Apakah ada harapan baik bagi kehidupan beragama di masa de­pan? Atau, lebih prinsipil lagi: Adakah kebaikan dalam kehidupan keagamaan bagi generasi yang akan datang? Kiranya pertanyaan-per­tanyaan serupa itu adalah absah, meng­ingat adanya pandangan ba­nyak orang bahwa Zaman Mo­dern dengan ilmu pengetahuan dan teknologinya akan me­rong­rong kehidupan keagamaan. Da­lam beberapa se­gi, pandangan yang pesimis ter­ha­dap peran aga­ma itu mengandung unsur ke­benaran; tetapi secara keseluruhan, pe­nga­lam­an dua abad umat ma­nusia me­masuki Zaman Modern tidak me­nunjukkan bahwa agama-agama akan runtuh begitu saja. Orang malah mulai menunjuk ambruknya sis­tem Komunis sebagai bukti pa­ling akhir keteguhan aga­ma-agama menghadapi zaman.
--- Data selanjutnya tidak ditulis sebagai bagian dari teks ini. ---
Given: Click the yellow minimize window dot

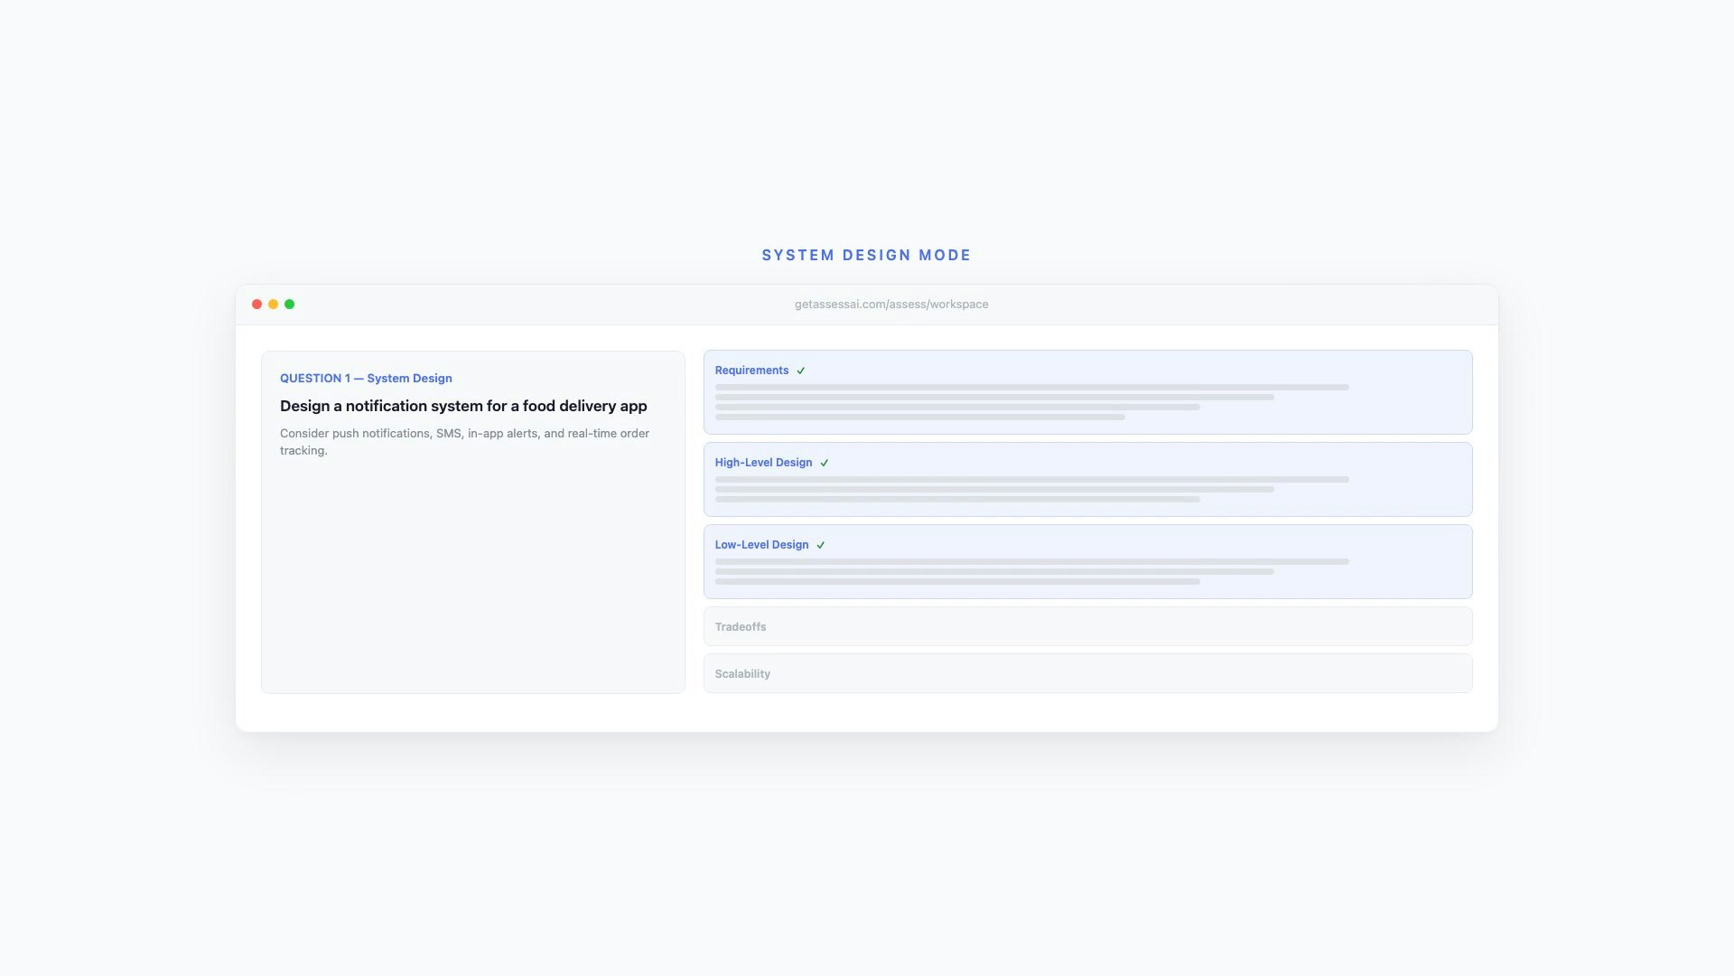Looking at the screenshot, I should (273, 305).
Walaupun begitu pertanyaan-per­tanyaan di atas cukup baik un­tuk kita jadikan titik tolak pe­re­nungan ini. Bagi mereka yang telah dari semula percaya kepada agama, jawab atas pertanyaan-pertanyaan itu adalah jelas dan tegas. Agama ber­laku untuk segala zaman: yang lalu, kini, dan mendatang. Karena itu selalu ada harapan baik bagi kehidupan agama di masa depan, sebagaimana demikian itulah yang telah terjadi di masa silam dan yang sedang terjadi di masa sekarang. Dan agama adalah untuk kebaikan manusia. Karena itu akan selalu ada kebaikan bagi kehidupan kea­ga­ma­an di masa mendatang. Tidak ada ragu dan tidak ada persoalan. Maka untuk kelompok yang yakin ini, jawab atas per­tanyaan itu ten­tu bersifat pene­guhan, yaitu “ya”. Karena ba­ng­sa Indo­ne­sia, sebagai­mana sering digam­barkan, sangat berjiwa keagamaan, maka sebagian besar kita, jika bukan semua kita, barangkali juga akan menjawab pertanyaan tersebut dengan “ya”.
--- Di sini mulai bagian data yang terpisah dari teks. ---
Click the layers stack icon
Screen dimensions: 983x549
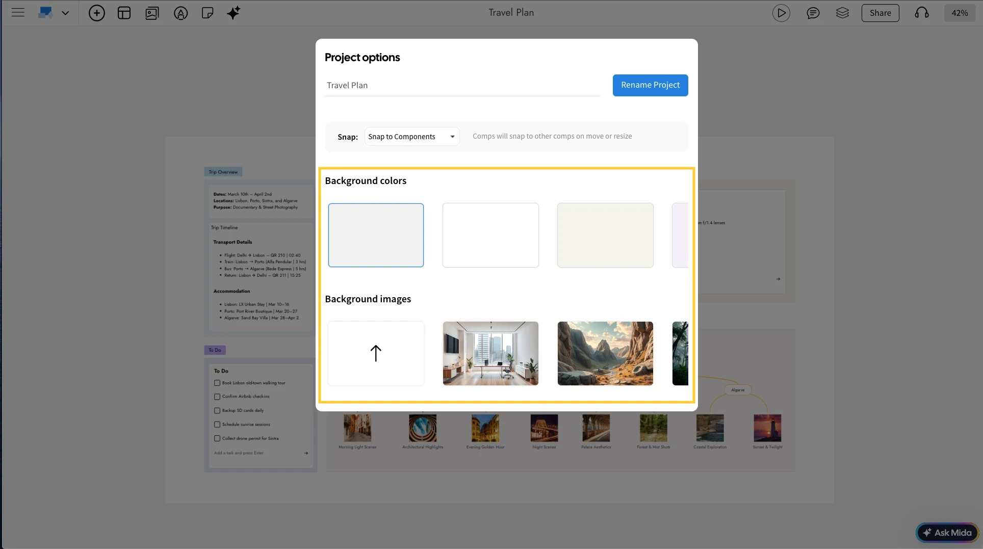click(x=842, y=13)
Tetapi di antara kita mungkin ada yang secara pribadi berpen­dapat samasekali kebalikan dari kaum percaya yang optimis itu. Dalam berbagai forum diskusi, antara lain di Paramadina (karena di sana orang bebas menyatakan diri dan pendapatnya), sering mun­cul sikap yang meragukan faedah agama, atau faedah suatu bentuk tertentu amalan keagamaan, baik diungkapkan terang-terangan mau­pun tersamar.  Pembicaraan kita di sini harus dilakukan dengan mem­per­hatikan kaum pesimis itu. Per­ha­tian itu perlu, jika bukan karena pesimisme mereka itu sendiri, adalah karena fungsi pesimisme sebagai faktor pengecek atas opti­misme yang mungkin berlebihan atau tidak realistis.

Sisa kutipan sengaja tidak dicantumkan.